> **Exercise objective**:
In the data below, the answer is the run of lines from the line containing "Click the Product Codes tag icon" through the line containing "Given: Go to the previous draft order", both included; print it exactly and nothing else.
Data START
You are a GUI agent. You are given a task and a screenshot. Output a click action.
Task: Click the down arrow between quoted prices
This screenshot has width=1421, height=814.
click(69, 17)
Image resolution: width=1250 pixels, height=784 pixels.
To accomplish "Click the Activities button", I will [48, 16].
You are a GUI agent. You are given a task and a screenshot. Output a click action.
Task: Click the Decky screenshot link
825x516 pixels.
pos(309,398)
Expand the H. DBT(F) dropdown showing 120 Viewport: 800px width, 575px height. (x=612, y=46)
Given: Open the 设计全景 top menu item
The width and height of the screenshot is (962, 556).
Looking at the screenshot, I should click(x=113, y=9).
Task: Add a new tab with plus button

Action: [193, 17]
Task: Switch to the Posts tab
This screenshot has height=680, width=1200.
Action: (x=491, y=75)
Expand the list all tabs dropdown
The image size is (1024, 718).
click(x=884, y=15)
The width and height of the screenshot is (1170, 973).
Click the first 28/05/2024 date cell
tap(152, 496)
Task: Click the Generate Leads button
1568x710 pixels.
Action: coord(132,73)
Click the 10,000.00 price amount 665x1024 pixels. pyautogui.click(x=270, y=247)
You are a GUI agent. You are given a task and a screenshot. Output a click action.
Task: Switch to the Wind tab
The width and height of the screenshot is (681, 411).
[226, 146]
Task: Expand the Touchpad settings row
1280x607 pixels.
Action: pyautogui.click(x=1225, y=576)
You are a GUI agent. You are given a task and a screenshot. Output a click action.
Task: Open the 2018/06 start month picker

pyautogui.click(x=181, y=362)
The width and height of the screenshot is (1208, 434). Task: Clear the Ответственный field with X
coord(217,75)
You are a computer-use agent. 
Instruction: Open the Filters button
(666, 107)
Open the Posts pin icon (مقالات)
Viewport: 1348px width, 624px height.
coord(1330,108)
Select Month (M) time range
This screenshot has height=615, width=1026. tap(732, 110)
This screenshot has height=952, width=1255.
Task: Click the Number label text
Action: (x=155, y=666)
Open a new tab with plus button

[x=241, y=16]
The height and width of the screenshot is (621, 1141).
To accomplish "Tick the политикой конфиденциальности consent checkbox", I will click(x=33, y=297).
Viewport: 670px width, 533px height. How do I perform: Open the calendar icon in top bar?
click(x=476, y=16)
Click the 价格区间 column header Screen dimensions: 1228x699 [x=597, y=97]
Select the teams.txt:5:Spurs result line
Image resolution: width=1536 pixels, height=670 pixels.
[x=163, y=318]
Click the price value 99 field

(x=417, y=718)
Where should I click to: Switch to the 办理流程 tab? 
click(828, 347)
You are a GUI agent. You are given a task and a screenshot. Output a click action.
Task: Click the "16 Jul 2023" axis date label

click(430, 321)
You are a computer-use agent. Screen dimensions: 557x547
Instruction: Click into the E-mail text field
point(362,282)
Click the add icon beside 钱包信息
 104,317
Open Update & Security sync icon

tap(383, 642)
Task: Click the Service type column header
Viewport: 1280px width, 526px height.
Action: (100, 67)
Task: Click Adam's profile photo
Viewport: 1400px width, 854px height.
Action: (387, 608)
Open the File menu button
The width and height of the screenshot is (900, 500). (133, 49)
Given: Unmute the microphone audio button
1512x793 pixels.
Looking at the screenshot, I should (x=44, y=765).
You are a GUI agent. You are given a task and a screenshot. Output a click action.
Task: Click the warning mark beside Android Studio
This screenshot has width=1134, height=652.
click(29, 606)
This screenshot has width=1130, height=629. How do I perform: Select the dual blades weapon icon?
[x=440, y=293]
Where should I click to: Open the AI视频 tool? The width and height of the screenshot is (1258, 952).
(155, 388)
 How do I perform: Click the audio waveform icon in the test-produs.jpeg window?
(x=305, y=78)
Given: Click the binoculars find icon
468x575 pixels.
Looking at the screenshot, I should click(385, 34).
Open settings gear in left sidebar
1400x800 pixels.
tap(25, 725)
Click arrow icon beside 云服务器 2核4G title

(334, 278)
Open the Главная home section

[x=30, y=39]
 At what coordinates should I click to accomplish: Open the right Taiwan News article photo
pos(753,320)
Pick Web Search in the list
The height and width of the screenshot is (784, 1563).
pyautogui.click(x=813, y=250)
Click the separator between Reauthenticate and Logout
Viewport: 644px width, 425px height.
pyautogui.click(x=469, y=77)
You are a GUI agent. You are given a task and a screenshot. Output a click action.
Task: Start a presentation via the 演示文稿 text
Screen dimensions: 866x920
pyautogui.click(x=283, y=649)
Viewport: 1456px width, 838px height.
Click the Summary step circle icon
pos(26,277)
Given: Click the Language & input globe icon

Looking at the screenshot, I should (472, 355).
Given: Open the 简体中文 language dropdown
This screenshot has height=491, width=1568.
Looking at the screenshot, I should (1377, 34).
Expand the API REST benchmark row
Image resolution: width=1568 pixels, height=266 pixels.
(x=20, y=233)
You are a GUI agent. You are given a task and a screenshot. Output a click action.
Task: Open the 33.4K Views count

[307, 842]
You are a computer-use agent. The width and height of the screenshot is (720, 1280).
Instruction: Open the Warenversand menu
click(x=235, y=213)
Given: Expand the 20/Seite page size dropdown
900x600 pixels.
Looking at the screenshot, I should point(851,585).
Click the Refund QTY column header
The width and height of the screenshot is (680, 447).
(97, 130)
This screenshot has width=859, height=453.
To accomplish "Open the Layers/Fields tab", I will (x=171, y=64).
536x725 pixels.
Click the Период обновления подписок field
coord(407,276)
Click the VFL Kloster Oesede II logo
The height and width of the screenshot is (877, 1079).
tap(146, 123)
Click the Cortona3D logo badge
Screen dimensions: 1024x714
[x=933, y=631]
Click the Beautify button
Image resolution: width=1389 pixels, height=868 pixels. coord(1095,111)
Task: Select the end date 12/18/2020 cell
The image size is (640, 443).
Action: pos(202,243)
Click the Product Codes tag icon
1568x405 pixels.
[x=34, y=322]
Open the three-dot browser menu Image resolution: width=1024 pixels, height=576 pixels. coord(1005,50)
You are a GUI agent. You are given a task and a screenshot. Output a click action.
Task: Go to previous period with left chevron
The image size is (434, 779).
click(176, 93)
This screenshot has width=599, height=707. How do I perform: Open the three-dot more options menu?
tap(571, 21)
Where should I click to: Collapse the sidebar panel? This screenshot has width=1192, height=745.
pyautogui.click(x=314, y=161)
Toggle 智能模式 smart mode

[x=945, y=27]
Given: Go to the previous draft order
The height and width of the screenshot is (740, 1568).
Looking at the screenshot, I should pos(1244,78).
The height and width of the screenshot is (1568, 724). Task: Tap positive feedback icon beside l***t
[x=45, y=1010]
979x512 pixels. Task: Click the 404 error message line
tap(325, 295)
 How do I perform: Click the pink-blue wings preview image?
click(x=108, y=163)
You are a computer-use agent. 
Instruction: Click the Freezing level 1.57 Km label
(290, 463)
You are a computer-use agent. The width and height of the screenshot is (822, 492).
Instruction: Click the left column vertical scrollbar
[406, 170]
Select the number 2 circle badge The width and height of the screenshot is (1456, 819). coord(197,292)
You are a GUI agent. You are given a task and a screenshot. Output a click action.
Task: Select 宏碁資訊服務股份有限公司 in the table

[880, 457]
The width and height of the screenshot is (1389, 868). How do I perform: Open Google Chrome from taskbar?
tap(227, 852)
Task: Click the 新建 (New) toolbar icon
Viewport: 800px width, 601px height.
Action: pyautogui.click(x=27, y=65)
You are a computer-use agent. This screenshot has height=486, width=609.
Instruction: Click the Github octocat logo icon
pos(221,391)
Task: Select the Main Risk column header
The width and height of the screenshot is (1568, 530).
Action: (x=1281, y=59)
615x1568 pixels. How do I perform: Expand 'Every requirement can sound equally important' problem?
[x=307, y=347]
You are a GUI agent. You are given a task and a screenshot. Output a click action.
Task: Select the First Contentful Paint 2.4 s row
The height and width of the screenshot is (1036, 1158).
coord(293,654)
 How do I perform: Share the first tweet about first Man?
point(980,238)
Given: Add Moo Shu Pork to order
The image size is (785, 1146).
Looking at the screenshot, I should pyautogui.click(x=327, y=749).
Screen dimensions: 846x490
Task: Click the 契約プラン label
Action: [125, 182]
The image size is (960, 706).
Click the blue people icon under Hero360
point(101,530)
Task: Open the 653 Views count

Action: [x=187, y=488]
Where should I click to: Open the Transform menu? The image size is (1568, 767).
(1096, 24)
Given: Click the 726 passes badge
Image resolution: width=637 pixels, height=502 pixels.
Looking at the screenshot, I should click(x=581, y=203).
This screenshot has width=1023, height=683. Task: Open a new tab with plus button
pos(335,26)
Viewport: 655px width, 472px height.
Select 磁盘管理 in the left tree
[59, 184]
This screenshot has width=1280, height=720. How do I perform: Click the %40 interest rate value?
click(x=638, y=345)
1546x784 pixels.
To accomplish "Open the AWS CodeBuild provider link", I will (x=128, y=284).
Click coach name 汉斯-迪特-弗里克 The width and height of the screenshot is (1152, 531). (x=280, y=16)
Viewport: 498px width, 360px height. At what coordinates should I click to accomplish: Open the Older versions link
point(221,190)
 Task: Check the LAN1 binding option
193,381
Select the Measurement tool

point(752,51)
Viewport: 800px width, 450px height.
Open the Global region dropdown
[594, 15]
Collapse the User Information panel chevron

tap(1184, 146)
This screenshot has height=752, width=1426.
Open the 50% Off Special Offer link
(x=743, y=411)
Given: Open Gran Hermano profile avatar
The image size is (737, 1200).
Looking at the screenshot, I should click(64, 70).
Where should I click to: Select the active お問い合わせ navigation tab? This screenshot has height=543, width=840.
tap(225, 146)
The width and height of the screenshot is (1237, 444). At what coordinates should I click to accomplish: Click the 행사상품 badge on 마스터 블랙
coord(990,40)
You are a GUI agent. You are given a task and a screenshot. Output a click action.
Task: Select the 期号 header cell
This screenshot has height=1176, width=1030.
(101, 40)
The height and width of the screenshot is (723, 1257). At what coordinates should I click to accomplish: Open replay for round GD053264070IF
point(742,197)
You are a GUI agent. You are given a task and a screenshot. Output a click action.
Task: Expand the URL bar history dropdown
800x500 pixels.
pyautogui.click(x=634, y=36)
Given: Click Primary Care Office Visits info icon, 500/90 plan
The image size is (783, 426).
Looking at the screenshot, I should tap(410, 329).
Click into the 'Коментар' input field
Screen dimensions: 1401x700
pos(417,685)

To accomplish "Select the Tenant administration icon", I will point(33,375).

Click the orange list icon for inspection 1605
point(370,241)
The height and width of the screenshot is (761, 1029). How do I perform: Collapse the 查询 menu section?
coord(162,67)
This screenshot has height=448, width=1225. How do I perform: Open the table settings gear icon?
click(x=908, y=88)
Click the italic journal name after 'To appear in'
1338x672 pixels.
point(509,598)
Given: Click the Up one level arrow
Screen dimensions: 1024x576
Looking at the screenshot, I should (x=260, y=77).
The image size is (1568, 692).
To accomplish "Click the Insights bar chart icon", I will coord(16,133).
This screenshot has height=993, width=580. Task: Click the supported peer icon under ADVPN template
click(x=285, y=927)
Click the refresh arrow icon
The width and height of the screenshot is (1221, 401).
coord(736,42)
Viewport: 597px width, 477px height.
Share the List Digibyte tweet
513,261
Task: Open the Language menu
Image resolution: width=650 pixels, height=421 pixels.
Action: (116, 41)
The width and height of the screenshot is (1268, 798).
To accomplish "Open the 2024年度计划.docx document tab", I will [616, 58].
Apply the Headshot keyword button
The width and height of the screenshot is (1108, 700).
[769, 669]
Data END
> **Written answer**:
Click the Product Codes tag icon
1568x405 pixels.
[x=34, y=322]
Open the three-dot browser menu Image resolution: width=1024 pixels, height=576 pixels. coord(1005,50)
You are a GUI agent. You are given a task and a screenshot. Output a click action.
Task: Go to previous period with left chevron
The image size is (434, 779).
click(176, 93)
This screenshot has width=599, height=707. How do I perform: Open the three-dot more options menu?
tap(571, 21)
Where should I click to: Collapse the sidebar panel? This screenshot has width=1192, height=745.
pyautogui.click(x=314, y=161)
Toggle 智能模式 smart mode

[x=945, y=27]
Given: Go to the previous draft order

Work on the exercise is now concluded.